Editoria

Fondo per il pluralismo. Dalle sigle di settore un “no a tagli indiscriminati”

Fisc, File, Uspi e Alleanza delle Cooperative italiane comunicazione si dicono disponibili a migliorare ulteriormente la legge sull’editoria. Ma fanno quadrato per tutelare quel presidio di democrazia rappresentato da centinaia di testate sparse sul territorio nazionale. Voci senza le quali l’Italia si scoprirebbe più povera

foto SIR/Marco Calvarese

“No a tagli indiscriminati” al Fondo per il pluralismo e disponibilità a sedersi ad un tavolo con il Governo per migliorare ulteriormente la legge sull’editoria. È la posizione unanime espressa dalle associazioni di rappresentanza del mondo dell’informazione giornalistica.

Federazione italiana dei liberi editori (File), Federazione italiana dei settimanali cattolici (Fisc), Alleanza delle Cooperative italiane – settore comunicazione e Unione della stampa periodica italiana, ma anche Ordine dei giornalisti e Federazione nazionale della stampa italiana fanno quadrato per

difendere il pluralismo dell’informazione, la cui tutela è messa nuovamente in discussione dalla minaccia di tagliare i fondi – circa 50 milioni di euro nel 2017 – che consentono di mantenere in vita circa 300 testate diffuse sul territorio nazionale. Una realtà che dà lavoro a circa 10mila persone tra occupati diretti e indotto.

Nelle ultime settimane, a far preoccupare il settore sono state non solo le dichiarazioni di alcuni esponenti di governo – il vicepremier Di Maio e il sottosegretario Crimi, entrambi Cinquestelle – ma anche l’indirizzo contenuto nella risoluzione di maggioranza sulla Nota di aggiornamento al Def in cui si prevede “un graduale azzeramento a partire dal 2019 del contributo del Fondo per il pluralismo – quota del Dipartimento informazione editoria, assicurando il pluralismo dell’informazione e la libertà di espressione”.

Il pluralismo informativo si è già ridotto fortemente in questi anni,

fanno notare le sigle di settore: ci sono delle realtà intere completamente prive di informazione o che nel caso migliore hanno una sola fonte di informazione.

In alcuni casi è quella dei settimanali diocesani l’unica voce a raccontare cosa capita, anche solo per poche persone. Una presenza, ben radicata sul territorio, il cui eventuale venir meno sarebbe come se una parte d’Italia non esistesse più.

Senza questo presidio di pluralismo, che è anche un pungolo per la società e un controllo quotidiano sulle amministrazioni locali, l’Italia si ritroverebbe più povera. Non solo di voci ma anche di democrazia.

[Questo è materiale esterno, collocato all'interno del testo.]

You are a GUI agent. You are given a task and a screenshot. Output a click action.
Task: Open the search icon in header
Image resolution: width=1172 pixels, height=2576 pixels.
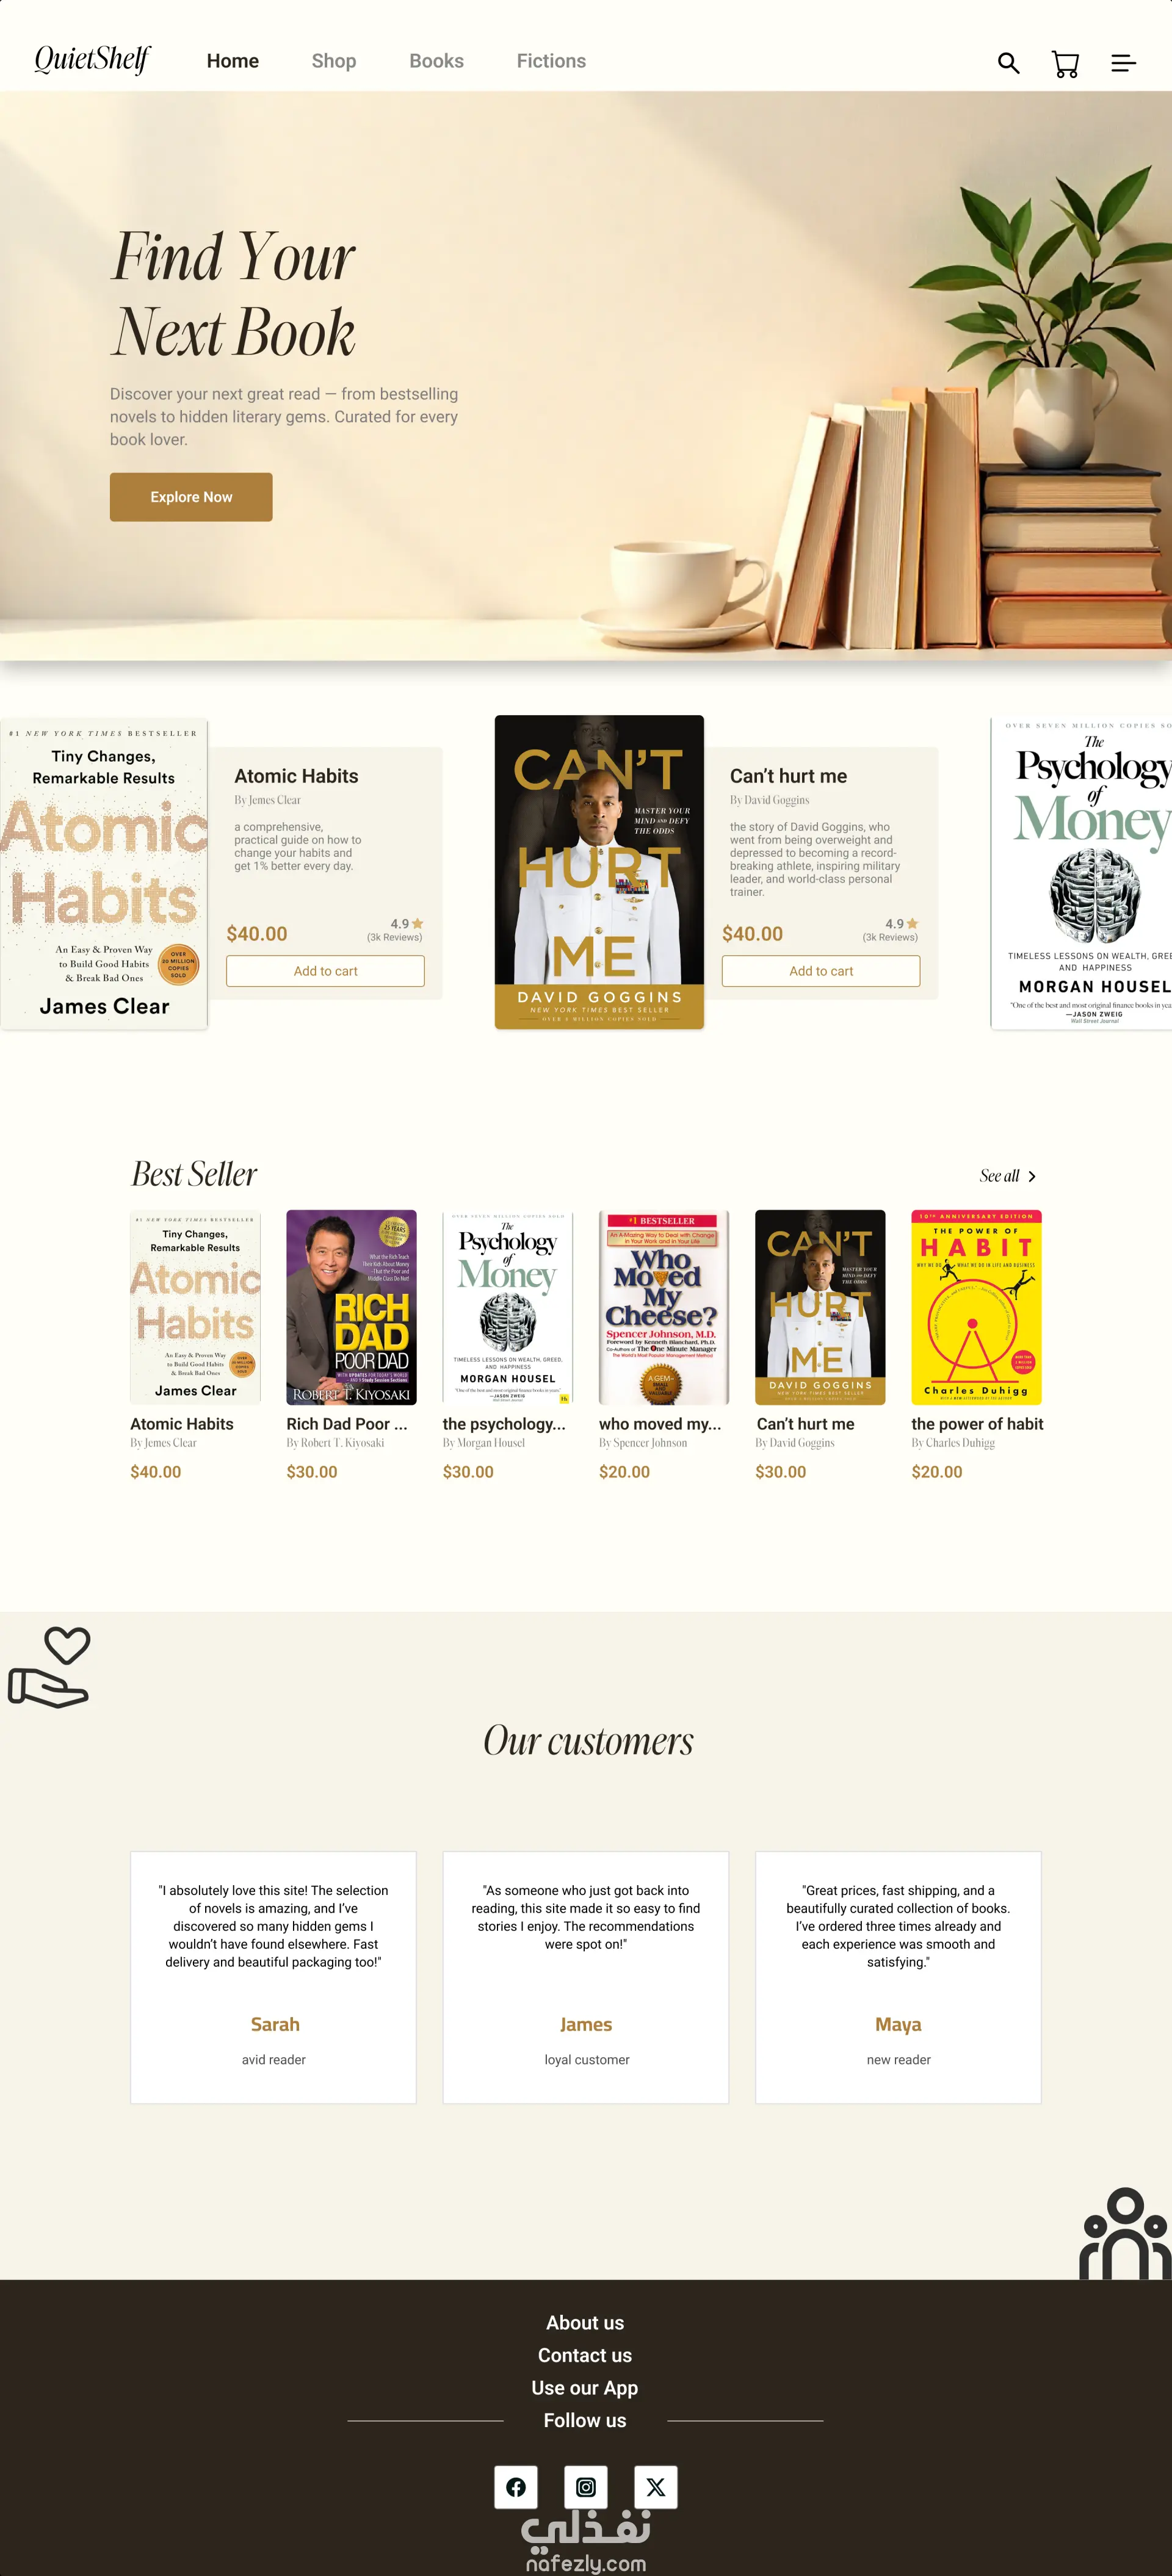point(1008,63)
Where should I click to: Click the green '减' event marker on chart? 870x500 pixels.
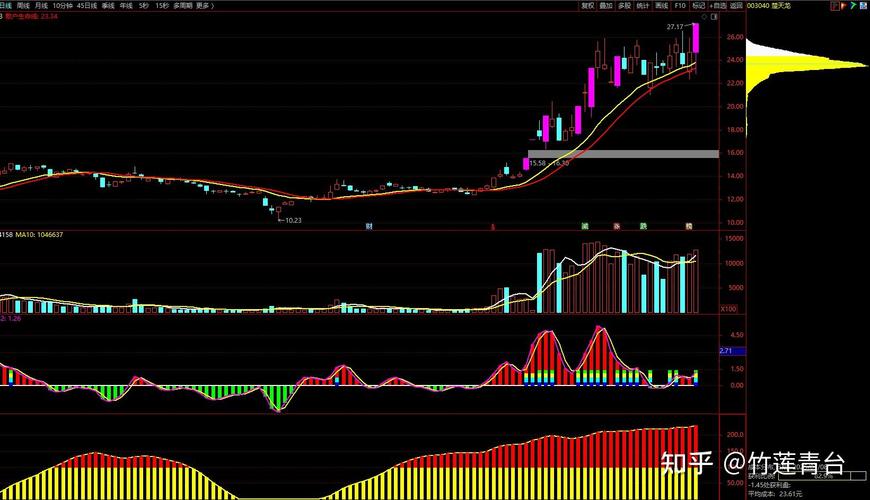click(x=584, y=226)
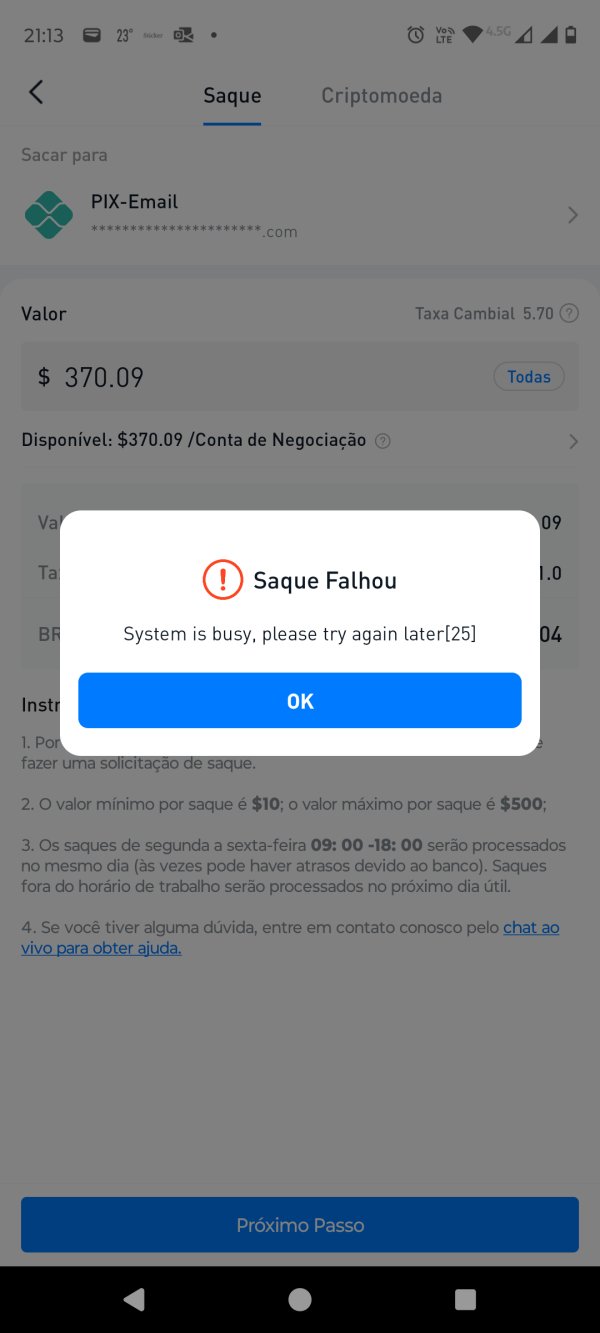The height and width of the screenshot is (1333, 600).
Task: Expand the Disponível account chevron
Action: [x=573, y=441]
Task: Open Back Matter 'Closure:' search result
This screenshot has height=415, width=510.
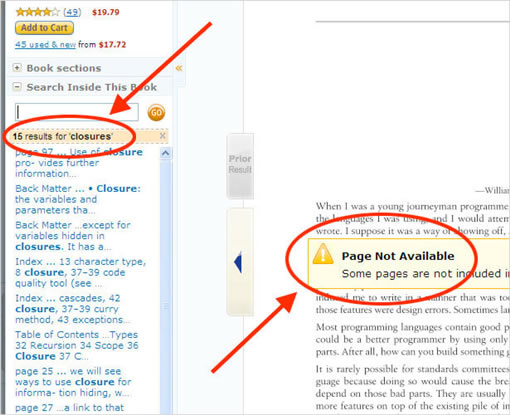Action: (x=78, y=199)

Ma le associazioni non rimangono in una posizione semplicemente difensiva. Chiedono di avviare un tavolo tecnico di confronto con tutte le categorie impegnate nella filiera editoriale dell’informazione per ricercare, a partire dalla legislazione attuale, nuovi possibili miglioramenti sul terreno del rigore, della trasparenza e dell’innovazione. Nel mirino è la legge 198 del 2016 che ha riformato il sistema dell’editoria e ha istituito il Fondo per il pluralismo e l’innovazione dell’informazione. Una normativa che ancora non ha spiegato i suoi effetti, considerato che è entrata in vigore compiutamente solo nell’anno in corso, ma che qualcuno vorrebbe già superare. Una legge che, al momento, ha consentito alle imprese giornalistiche di programmare con criteri di efficienza, efficacia e di valore sociale i propri piani industriali. Due anni dopo aver ottenuto un importante risultato, grazie ad un percorso di riforma difficile e complesso, ora sembra tornare tutto in discussione.

Per questo le sigle chiedono con urgenza, in particolare al premier Giuseppe Conte, di poter

avviare con il Governo un confronto con l’obiettivo di giungere a politiche di sostegno al pluralismo dell’informazione che vedrebbe una contrazione se fosse solo il mercato a dettare le regole del gioco.

Centinaia di testate – piccole o con un’ampia diffusione, cartacee e online – chiedono di poter continuare ad essere voci libere e indipendenti, punti di riferimento per tanti territori e comunità che altrimenti rischierebbero di rimanere senza fonti d’informazione autorevoli e radicate. Nell’era delle fake news diffuse spesso con superficialità sui social network l’Italia non se lo può certo permettere.